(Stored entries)
****************

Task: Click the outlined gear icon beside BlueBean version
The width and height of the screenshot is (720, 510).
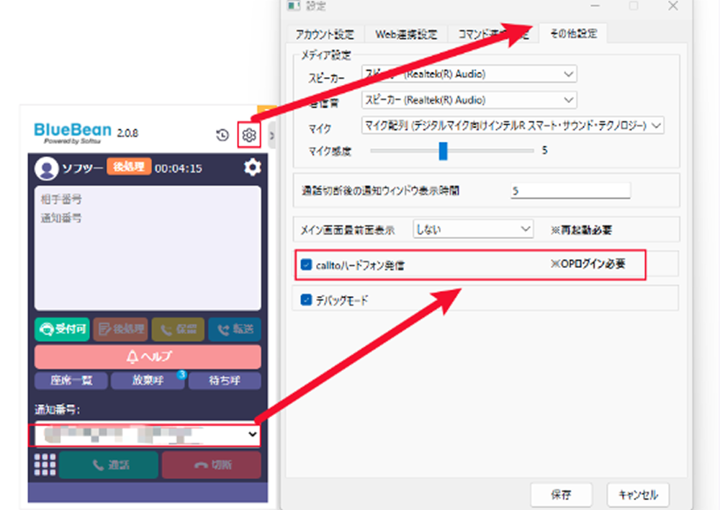Action: point(249,135)
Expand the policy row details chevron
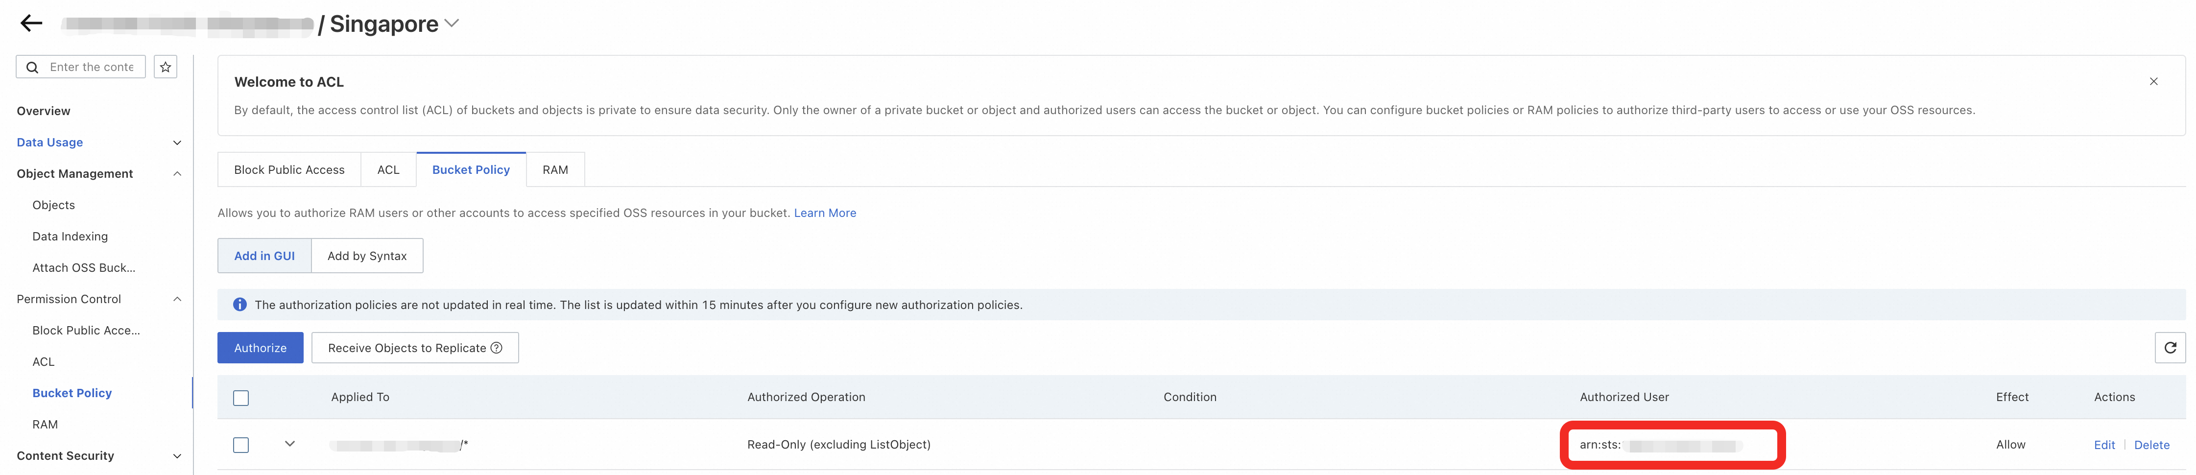The width and height of the screenshot is (2196, 475). tap(290, 444)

****************

Pull every line of the rows above out word for word, leaving the pictures out of your answer.

TASK RESULT:
Task: Click the outlined gear icon beside BlueBean version
The width and height of the screenshot is (720, 510).
Action: point(249,135)
Expand the policy row details chevron
The width and height of the screenshot is (2196, 475). tap(290, 444)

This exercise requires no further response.